The No. 2 leader of the United Auto Workers vowed tonight that the union will stay in Chattanooga and continue its organizing efforts at the Volkswagen plant while government regulators decide if a new election should be ordered for VW employees to reconsider their earlier rejection of the union.
Dennis Williams, the secretary-treasurer for the UAW who is expected to take over leadership of the Detroit-based union in June, said the UAW is hopeful that the National Labor Relations Board will direct a new election to be conducted for VW workers to decide again whether they want to be represented by the UAW. In voting Feb. 12 to Feb. 14, hourly employees at the VW plant in Chattanooga voted 712-626 against the UAW.
Williams said the vote turned negative against the union after state Legislative leaders warned that Tennessee might not be able to give as much in incentives to VW if the plant were unionized. U.S. Sen. Bob Corker, R-Tenn., said he has assurances that a new sports utility vehicle would be added at the plant if workers voted down the union.

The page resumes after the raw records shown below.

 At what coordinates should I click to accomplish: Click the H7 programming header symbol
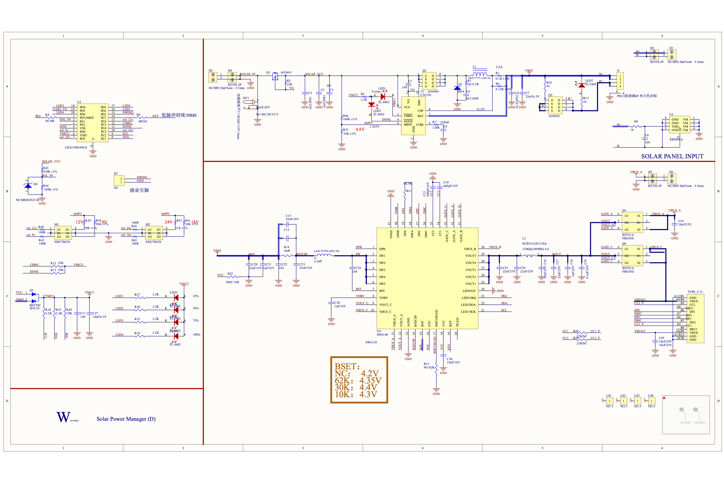(x=119, y=180)
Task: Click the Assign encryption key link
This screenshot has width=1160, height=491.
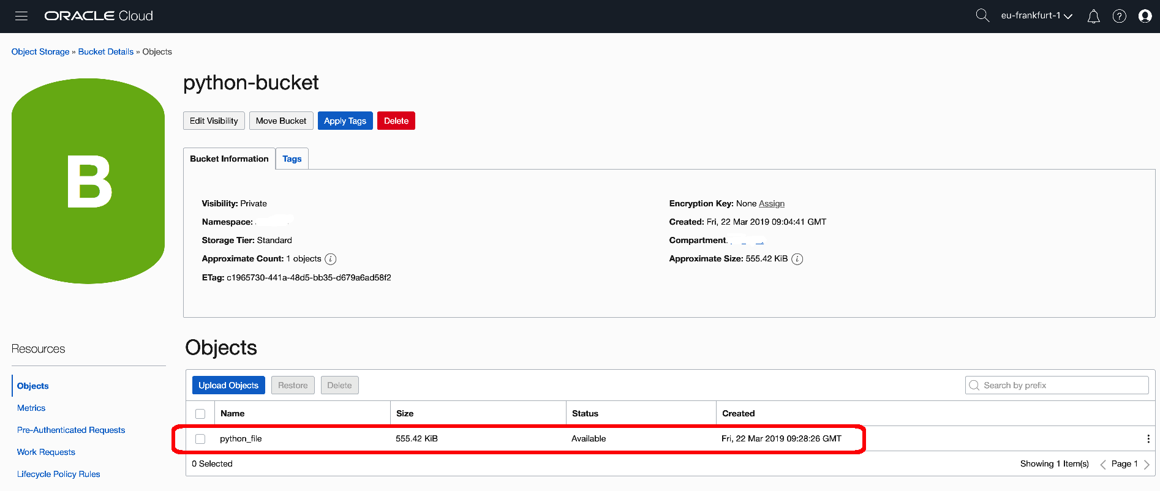Action: 771,204
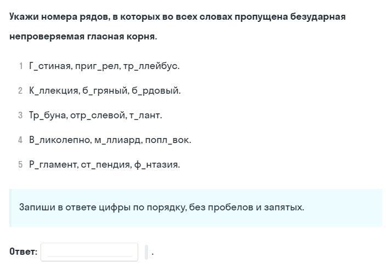Click the word "ф_нтазия" in row 5
This screenshot has height=275, width=386.
[156, 165]
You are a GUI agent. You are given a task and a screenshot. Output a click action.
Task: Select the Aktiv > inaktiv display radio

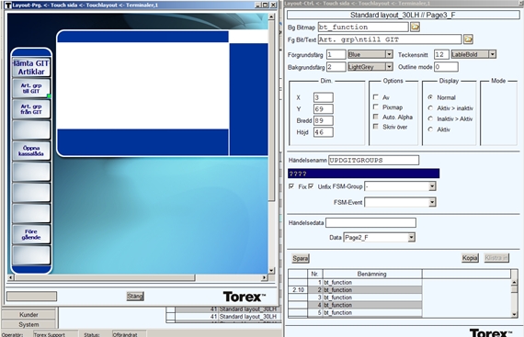pyautogui.click(x=430, y=108)
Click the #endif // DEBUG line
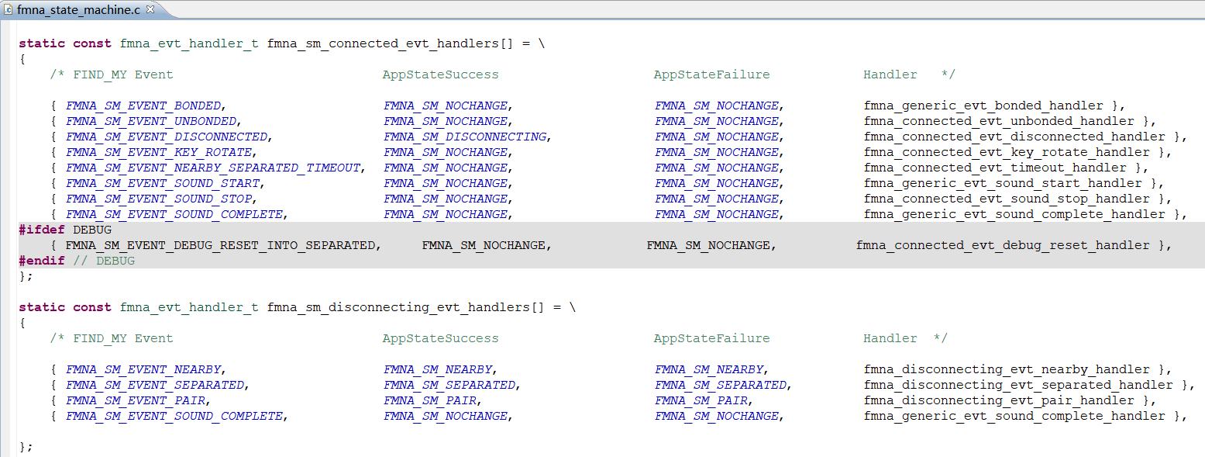Viewport: 1205px width, 457px height. [77, 261]
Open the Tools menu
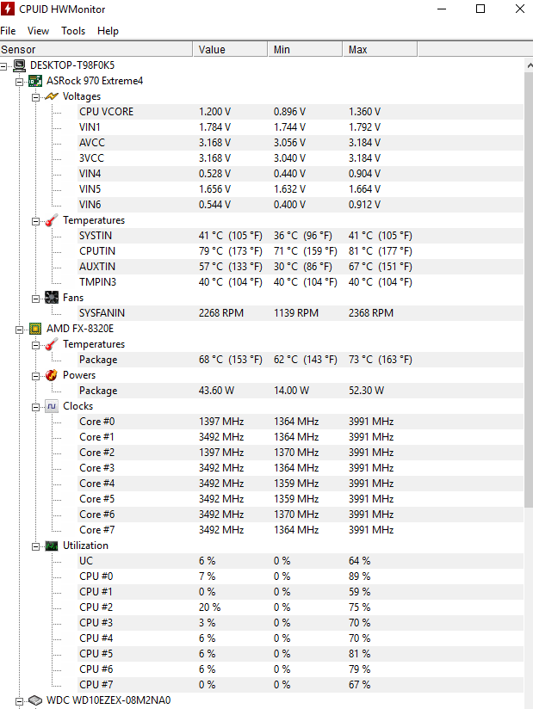Image resolution: width=533 pixels, height=709 pixels. [73, 31]
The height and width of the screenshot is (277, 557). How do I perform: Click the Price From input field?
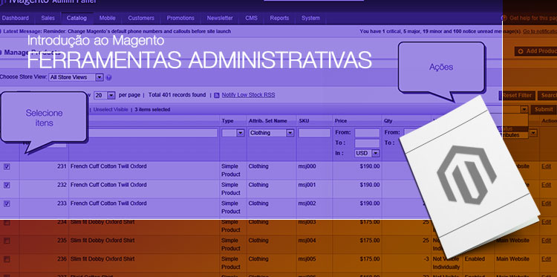point(367,133)
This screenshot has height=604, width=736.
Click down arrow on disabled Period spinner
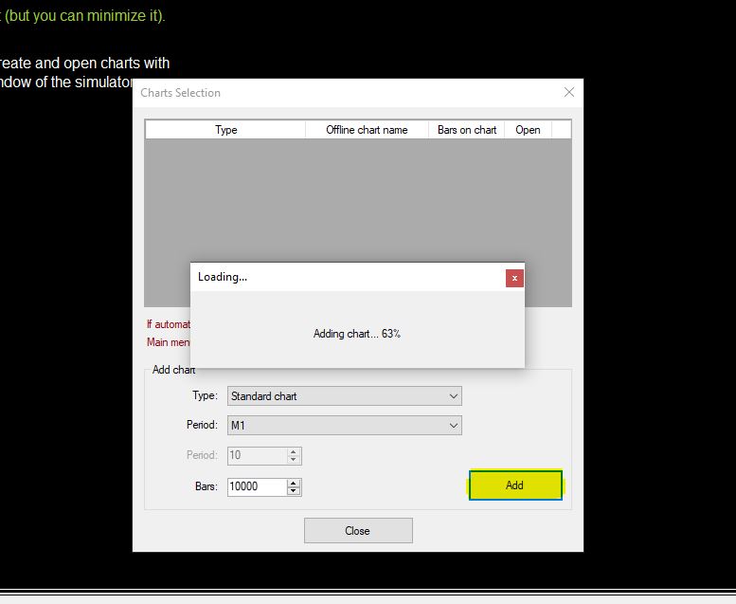pos(294,460)
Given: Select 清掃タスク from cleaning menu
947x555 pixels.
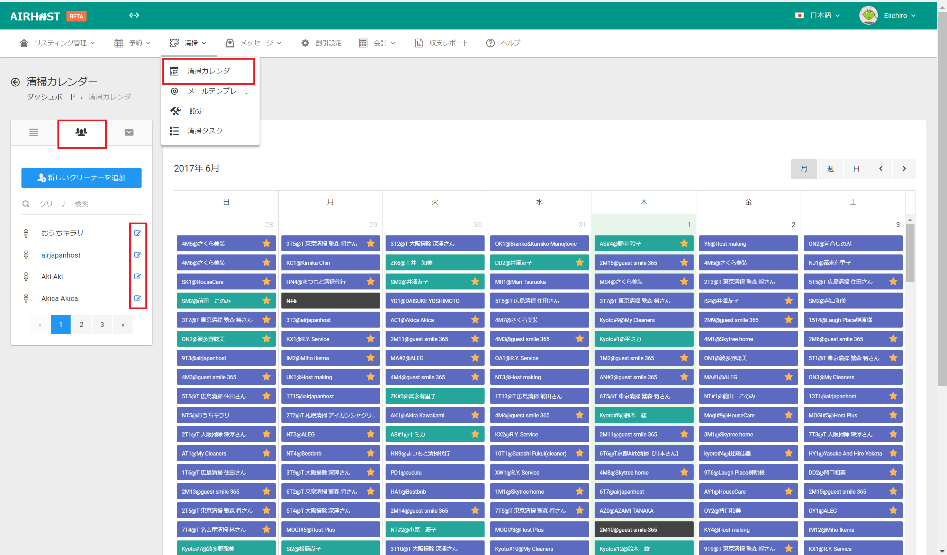Looking at the screenshot, I should [x=205, y=131].
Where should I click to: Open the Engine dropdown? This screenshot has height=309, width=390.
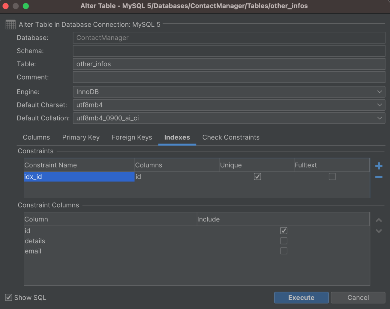379,92
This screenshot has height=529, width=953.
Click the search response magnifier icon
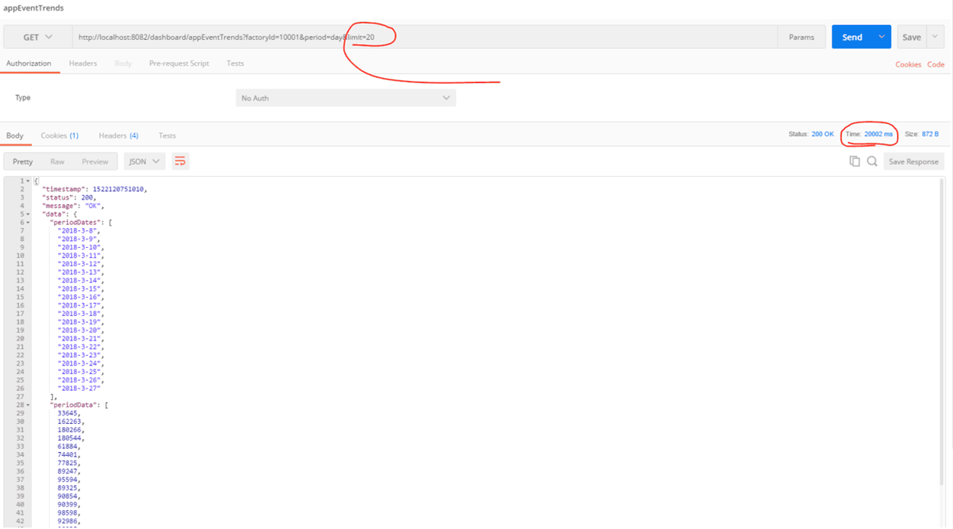coord(871,161)
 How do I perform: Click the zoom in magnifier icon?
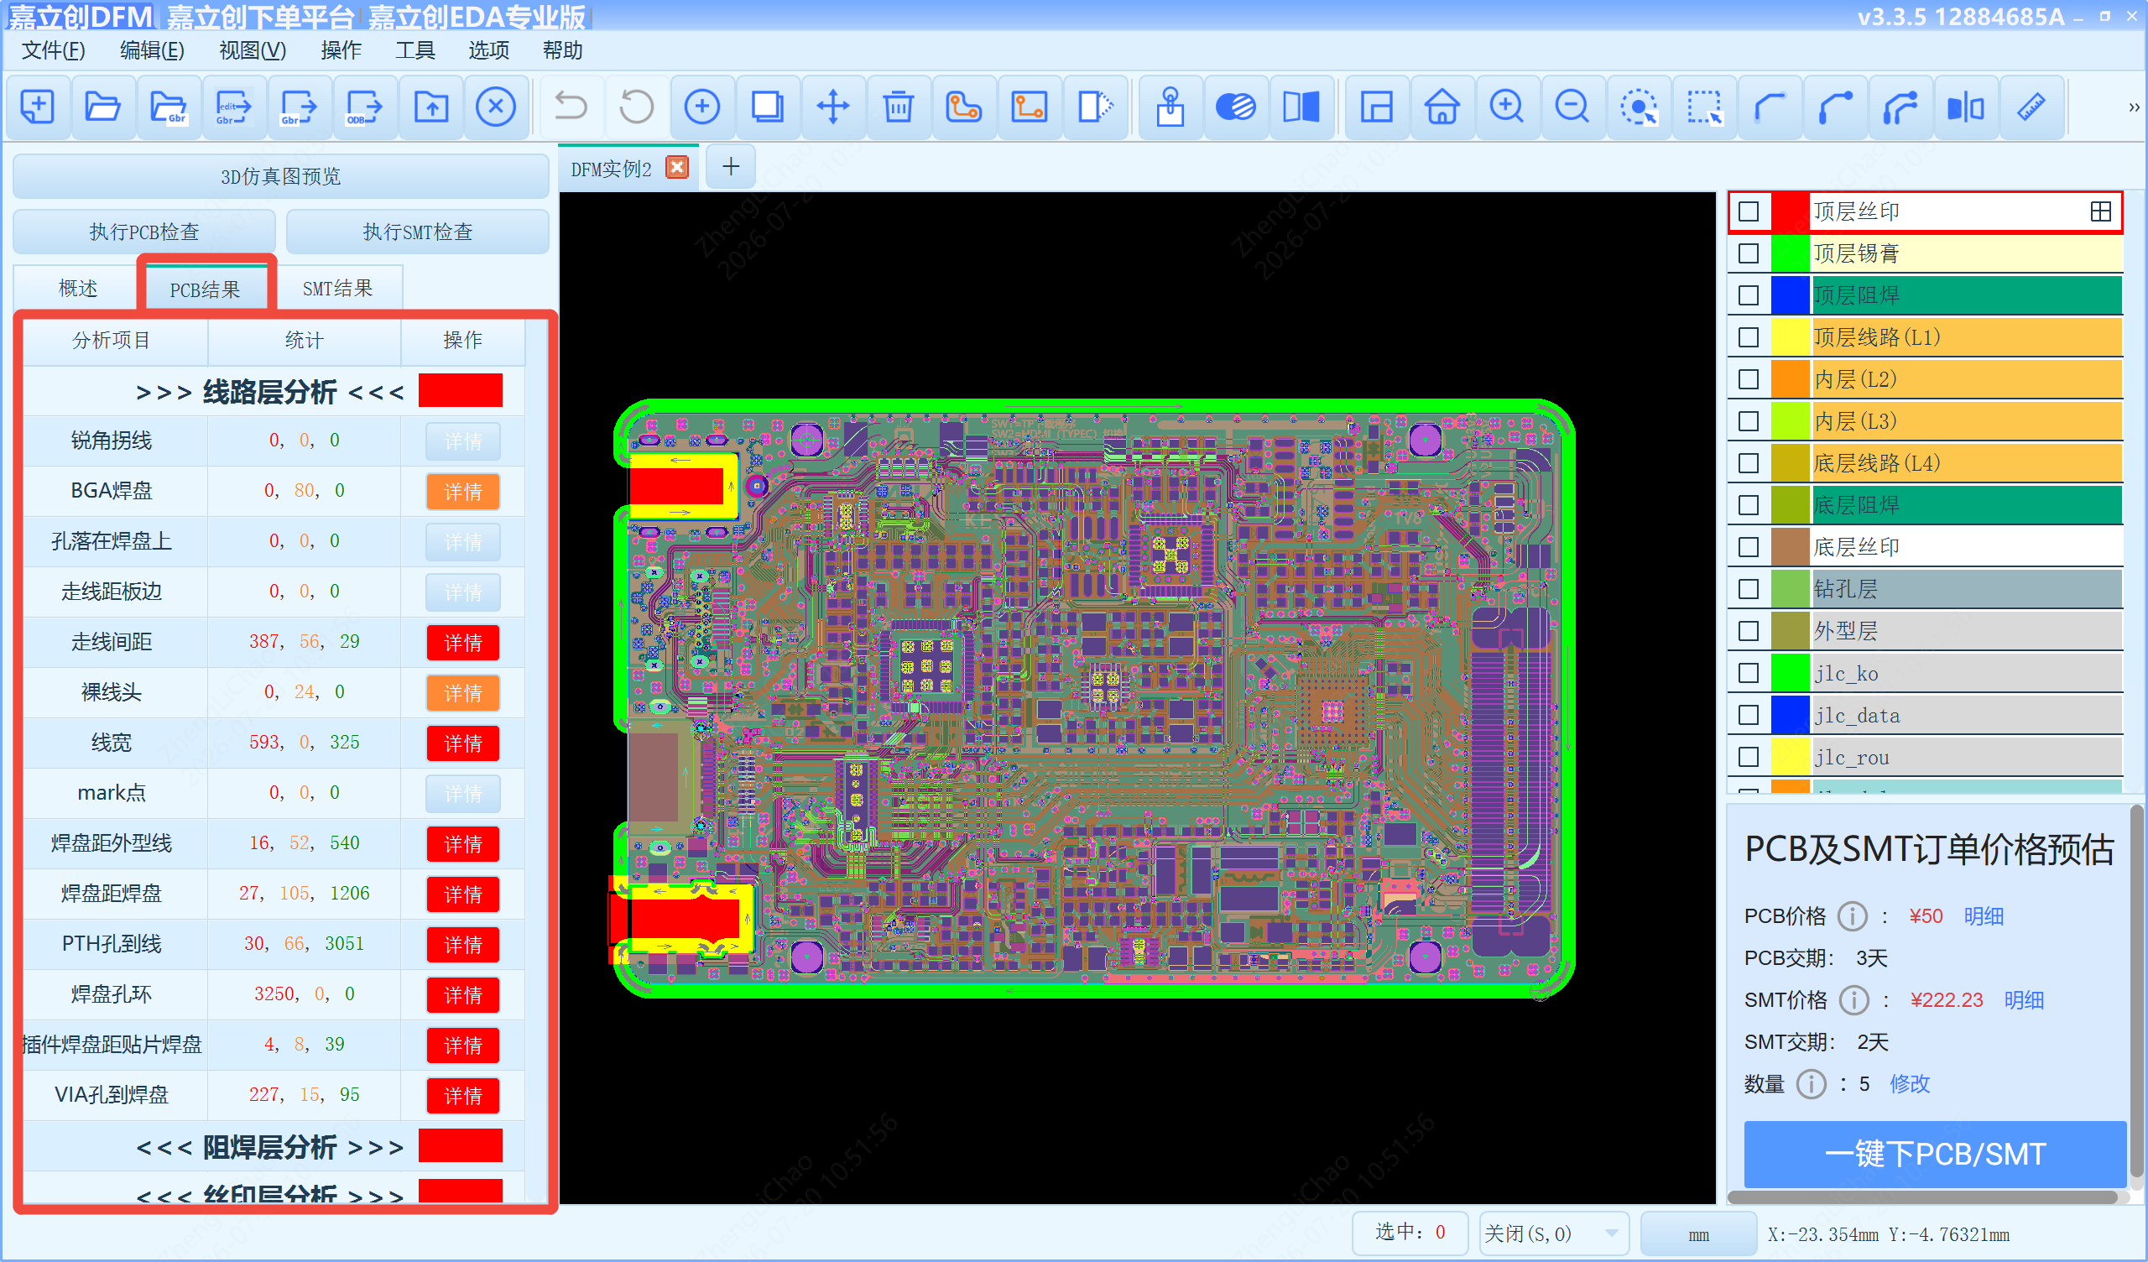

Williams said VW workers in Chattanooga "were scared to death" and "in their mind threatened with their jobs" by the outside politician comments.
"This is outrageous," Williams said in an interview with MSNBC. "But we're not going to go away."
Corker bristled at the notion of being called an outsider in the city where he lives and where he serve as city mayor. Volkswagen did not oppose the union, but conservative business groups and some Republican politicians did.
In response to such criticisms of the union, Williams said the NLRB needs to order a new election among the VW workers.
"It's unbelievable that they are interfering with these workers," Williams said.
But the UAW is preparing to fight to win representation at the VW plant.
"We're not going away," Willliams said. "The NLRB needs to limit outside interference in the vote from (Americans for Tax Reform founder) Grover Norquist, the Koch brothers and other conservatives that just want to hold workers back. They don't want a strong Middle Class and they don't want any collective bargaining."
Williams noted that the UAW has nearly 5,000 members already in Tennessee. He chided politicians who took credit for job additions in Spring Hill, where GM is adding 1,800 jobs in a plant represented by the UAW.